_Aim of the exercise_: Pictures aside, return every line below exactly as written.
--- Data to process ---
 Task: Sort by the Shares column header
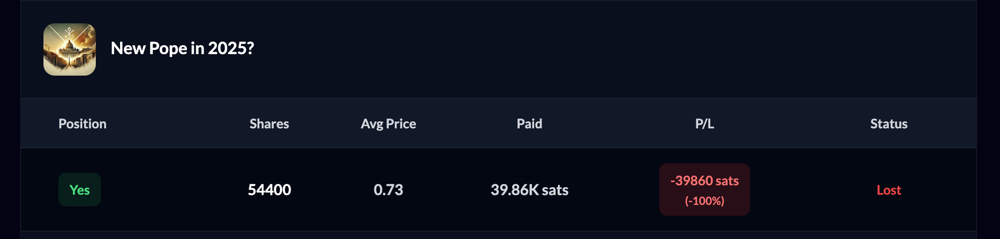pyautogui.click(x=269, y=124)
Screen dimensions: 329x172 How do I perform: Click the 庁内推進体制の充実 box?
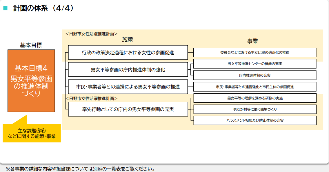pyautogui.click(x=255, y=75)
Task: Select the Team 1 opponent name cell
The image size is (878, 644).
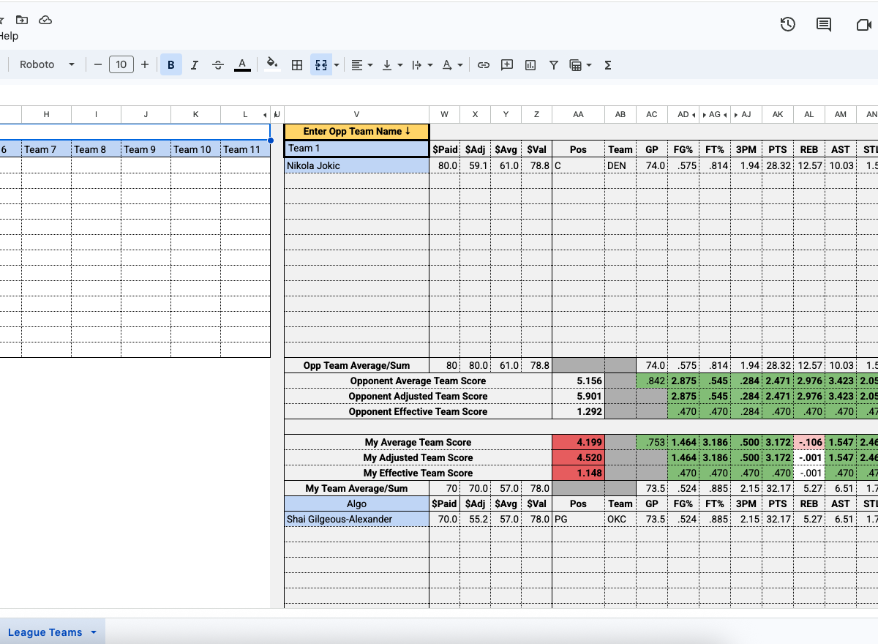Action: [x=356, y=149]
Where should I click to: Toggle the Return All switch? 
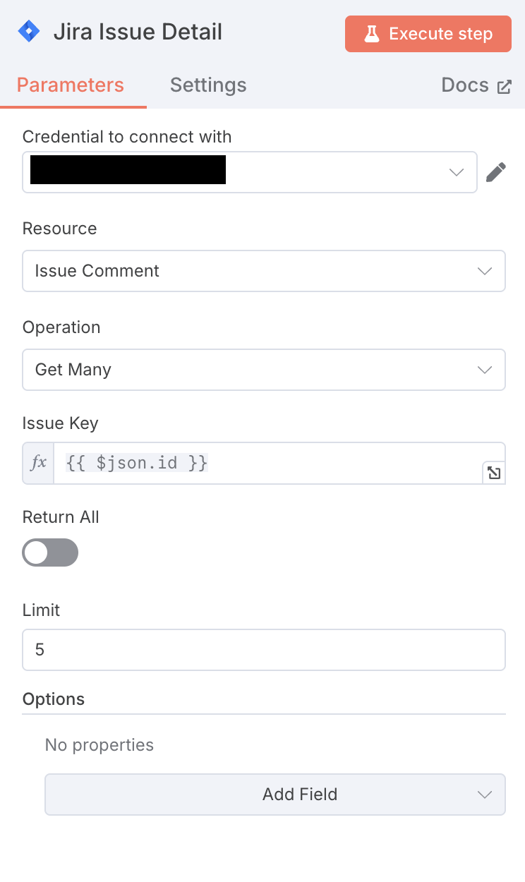50,552
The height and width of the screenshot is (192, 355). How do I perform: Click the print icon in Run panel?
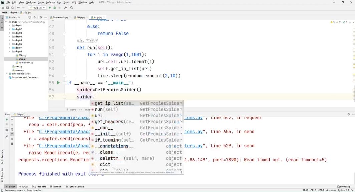[x=12, y=139]
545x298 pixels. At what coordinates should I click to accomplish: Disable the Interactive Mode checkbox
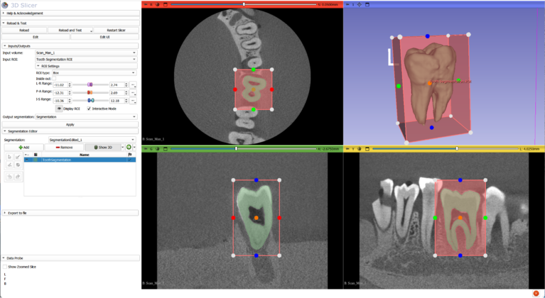click(89, 109)
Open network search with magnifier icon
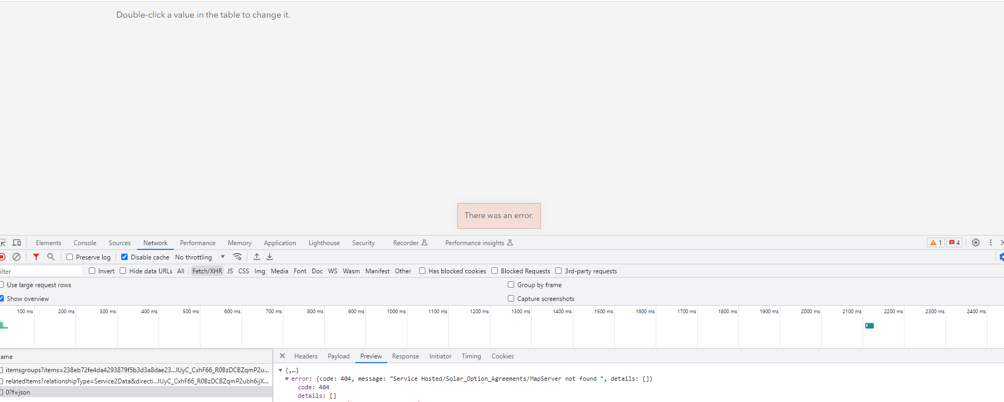The width and height of the screenshot is (1004, 402). coord(51,257)
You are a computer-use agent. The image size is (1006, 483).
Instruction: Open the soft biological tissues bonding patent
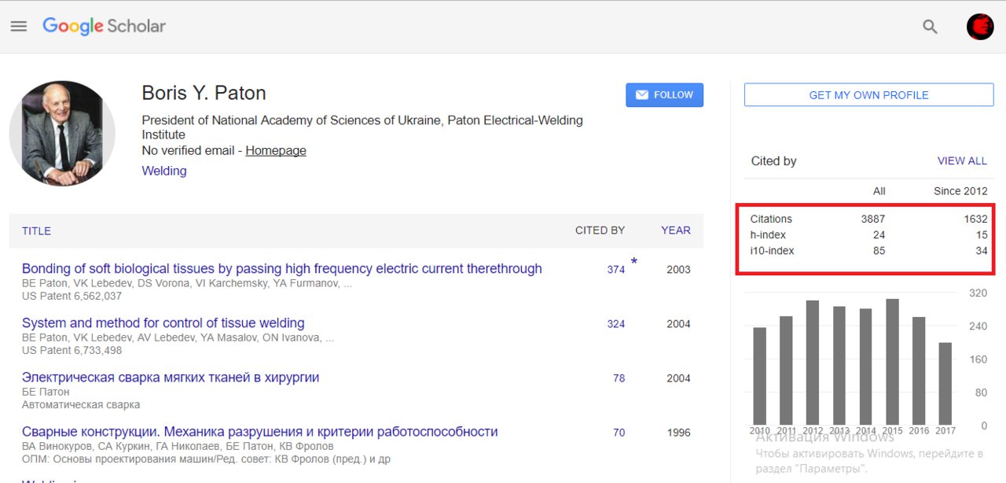(x=281, y=269)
---
_Output of the task_:
 Task: Sort by the Shares column header
pyautogui.click(x=269, y=124)
Screen dimensions: 329x172 How do I perform: Click the 庁内推進体制の充実 box?
pyautogui.click(x=255, y=75)
Task: Select the Team 1 opponent name cell
The image size is (878, 644).
Action: [x=356, y=149]
Where should I click to: Toggle the Return All switch? 
50,552
The height and width of the screenshot is (192, 355). How do I perform: Click the print icon in Run panel?
[x=12, y=139]
545x298 pixels. At what coordinates should I click to accomplish: Disable the Interactive Mode checkbox
click(89, 109)
Open network search with magnifier icon
The width and height of the screenshot is (1004, 402). coord(51,257)
You are a computer-use agent. The image size is (1006, 483).
Instruction: Open the soft biological tissues bonding patent
(x=281, y=269)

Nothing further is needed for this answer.